## WHAT IS EXPECTED
Could you copy exactly the lines from the one containing "Given: Switch to the Set Model tab" through the last line of the records below, and nothing else?

## DATA FOR THIS EXERCISE
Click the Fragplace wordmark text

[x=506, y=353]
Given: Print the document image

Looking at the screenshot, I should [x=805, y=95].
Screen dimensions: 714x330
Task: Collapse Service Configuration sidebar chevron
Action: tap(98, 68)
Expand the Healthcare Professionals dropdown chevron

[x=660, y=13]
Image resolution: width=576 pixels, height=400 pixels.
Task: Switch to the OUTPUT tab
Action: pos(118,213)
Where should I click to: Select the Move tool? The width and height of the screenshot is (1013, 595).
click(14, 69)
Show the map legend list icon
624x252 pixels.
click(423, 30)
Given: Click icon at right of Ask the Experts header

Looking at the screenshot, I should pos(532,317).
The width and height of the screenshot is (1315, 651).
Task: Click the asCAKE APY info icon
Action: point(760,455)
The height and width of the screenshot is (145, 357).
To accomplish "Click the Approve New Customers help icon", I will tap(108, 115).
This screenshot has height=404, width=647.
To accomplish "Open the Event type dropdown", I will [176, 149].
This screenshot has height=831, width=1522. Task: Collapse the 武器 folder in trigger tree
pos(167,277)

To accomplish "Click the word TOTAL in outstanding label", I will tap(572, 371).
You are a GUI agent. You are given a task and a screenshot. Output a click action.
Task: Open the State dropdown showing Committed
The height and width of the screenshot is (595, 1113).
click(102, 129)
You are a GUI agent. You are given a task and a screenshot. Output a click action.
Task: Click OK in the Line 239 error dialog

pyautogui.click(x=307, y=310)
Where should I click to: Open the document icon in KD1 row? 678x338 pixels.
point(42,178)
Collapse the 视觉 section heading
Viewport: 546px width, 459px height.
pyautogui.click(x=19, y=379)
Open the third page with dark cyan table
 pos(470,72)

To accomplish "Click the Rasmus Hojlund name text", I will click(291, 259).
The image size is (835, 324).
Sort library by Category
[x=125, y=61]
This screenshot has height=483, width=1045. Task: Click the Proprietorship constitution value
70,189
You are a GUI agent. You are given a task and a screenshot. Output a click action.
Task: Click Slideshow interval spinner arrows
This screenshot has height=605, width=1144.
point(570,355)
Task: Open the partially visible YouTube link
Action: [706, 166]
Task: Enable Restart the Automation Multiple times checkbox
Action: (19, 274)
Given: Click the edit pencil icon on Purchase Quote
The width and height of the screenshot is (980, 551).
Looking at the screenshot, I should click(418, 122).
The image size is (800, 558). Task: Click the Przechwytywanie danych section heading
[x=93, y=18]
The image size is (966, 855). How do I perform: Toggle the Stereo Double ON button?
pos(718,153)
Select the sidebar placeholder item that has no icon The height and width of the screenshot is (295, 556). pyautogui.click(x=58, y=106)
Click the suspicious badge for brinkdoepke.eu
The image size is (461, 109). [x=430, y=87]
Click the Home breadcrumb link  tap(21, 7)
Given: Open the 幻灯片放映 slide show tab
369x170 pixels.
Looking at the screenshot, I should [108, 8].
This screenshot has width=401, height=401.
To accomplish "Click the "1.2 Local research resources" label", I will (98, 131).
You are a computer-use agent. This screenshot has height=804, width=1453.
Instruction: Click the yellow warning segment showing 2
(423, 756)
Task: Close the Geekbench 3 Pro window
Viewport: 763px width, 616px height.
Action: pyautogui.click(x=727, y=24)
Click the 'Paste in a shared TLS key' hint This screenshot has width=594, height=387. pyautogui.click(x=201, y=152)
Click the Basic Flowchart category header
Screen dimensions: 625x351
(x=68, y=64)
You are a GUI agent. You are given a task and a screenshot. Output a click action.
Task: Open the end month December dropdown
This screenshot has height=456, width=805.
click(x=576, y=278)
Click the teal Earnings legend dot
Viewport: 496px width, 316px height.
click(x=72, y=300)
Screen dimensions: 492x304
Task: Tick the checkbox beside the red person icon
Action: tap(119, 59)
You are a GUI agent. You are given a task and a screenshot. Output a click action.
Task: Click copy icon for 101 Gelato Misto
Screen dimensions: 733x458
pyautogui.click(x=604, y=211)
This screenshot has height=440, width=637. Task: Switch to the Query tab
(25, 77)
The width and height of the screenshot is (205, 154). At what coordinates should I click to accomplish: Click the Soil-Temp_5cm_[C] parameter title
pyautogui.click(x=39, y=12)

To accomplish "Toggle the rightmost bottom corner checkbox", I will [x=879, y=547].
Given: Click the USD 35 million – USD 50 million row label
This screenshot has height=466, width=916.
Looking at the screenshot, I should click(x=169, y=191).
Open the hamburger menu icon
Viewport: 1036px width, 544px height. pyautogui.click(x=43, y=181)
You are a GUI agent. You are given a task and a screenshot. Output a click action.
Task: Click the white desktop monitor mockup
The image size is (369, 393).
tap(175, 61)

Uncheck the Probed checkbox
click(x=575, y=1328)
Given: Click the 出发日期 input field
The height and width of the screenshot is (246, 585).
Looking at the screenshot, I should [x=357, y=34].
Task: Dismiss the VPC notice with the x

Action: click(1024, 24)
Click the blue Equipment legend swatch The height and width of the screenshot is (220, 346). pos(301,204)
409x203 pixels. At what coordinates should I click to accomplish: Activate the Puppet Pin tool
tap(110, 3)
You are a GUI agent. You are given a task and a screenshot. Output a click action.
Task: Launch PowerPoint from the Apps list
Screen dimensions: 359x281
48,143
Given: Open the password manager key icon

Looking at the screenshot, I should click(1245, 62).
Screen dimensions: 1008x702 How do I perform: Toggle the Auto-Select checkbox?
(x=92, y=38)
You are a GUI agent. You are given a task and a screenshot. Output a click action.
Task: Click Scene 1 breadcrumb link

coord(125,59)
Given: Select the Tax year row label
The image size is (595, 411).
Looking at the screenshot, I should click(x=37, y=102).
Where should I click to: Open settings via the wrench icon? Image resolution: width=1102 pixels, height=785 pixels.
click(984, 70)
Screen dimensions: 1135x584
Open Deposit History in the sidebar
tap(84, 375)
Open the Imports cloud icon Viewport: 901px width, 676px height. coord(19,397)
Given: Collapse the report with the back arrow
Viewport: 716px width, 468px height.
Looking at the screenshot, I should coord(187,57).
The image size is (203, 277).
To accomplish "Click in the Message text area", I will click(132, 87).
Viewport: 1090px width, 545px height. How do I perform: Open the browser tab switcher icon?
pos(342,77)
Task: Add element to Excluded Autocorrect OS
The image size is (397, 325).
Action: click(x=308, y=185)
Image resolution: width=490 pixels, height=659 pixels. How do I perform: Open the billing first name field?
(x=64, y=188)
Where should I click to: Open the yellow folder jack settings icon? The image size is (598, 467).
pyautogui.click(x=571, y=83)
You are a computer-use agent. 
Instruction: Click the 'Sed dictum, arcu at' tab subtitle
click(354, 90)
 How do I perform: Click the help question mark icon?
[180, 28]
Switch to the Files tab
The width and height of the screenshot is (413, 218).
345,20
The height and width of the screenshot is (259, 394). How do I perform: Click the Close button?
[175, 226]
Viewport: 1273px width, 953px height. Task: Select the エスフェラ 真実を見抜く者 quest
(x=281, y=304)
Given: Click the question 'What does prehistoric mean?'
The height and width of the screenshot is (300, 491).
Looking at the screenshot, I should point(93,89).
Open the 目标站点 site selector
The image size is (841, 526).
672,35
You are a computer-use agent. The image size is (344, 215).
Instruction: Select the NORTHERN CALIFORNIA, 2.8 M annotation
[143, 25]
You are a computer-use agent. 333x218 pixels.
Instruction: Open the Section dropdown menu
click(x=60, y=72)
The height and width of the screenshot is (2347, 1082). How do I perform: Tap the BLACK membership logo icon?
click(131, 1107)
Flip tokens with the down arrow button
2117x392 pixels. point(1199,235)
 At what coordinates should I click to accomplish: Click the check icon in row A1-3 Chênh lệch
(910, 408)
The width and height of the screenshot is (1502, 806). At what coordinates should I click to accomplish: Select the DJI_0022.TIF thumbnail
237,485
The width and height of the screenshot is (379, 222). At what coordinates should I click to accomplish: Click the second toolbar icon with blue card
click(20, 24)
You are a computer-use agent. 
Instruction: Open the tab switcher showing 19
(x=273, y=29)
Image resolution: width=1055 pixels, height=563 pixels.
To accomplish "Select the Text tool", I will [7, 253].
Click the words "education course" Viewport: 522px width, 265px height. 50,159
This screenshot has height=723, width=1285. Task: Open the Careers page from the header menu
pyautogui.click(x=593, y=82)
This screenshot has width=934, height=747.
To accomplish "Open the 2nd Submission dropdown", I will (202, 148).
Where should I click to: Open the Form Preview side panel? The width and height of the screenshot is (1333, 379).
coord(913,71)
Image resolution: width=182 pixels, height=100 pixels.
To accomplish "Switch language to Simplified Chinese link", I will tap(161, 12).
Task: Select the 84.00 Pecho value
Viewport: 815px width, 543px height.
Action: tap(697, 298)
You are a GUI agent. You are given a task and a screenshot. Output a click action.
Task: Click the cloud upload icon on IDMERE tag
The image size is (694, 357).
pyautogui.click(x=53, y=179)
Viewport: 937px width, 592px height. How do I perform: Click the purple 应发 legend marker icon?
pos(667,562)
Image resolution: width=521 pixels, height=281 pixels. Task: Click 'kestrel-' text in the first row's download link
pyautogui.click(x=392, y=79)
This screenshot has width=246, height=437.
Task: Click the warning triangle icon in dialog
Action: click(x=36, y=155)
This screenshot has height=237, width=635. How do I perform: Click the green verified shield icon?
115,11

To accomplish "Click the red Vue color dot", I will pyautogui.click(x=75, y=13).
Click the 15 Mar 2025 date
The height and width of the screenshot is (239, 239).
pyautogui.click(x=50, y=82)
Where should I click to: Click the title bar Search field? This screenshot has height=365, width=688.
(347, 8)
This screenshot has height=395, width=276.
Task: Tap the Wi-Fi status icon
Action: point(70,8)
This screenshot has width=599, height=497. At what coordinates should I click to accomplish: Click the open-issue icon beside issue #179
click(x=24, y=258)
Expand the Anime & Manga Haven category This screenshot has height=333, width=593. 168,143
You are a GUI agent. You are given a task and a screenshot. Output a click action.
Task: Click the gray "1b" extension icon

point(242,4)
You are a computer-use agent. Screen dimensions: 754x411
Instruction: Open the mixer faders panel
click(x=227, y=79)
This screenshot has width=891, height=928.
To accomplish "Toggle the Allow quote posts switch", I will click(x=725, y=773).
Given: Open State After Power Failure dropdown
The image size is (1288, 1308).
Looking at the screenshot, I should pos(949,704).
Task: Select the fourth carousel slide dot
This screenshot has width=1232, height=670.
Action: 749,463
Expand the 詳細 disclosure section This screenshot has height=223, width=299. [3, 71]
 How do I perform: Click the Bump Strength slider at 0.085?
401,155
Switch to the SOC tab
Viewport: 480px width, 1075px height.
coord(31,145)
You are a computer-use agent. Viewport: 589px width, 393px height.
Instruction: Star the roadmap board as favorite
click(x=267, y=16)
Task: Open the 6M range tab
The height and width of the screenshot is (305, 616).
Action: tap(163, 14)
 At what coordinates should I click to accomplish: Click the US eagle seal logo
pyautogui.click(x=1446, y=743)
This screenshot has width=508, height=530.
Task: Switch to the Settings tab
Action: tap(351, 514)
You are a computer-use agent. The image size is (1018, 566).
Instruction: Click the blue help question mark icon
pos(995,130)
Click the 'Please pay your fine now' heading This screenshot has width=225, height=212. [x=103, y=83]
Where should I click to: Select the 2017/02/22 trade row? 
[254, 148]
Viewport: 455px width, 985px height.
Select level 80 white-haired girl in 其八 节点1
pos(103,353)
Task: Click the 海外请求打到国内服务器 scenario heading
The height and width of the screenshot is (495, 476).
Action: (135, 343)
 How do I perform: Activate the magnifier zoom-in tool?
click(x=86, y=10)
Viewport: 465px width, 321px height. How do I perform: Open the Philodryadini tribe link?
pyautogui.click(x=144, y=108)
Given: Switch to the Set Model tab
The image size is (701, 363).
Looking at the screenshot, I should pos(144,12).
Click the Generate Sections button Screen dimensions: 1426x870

## SOLUTION FOR THIS PROBLEM
Given: Switch to the Set Model tab
The image size is (701, 363).
Looking at the screenshot, I should pos(144,12).
Click the Generate Sections button Screen dimensions: 1426x870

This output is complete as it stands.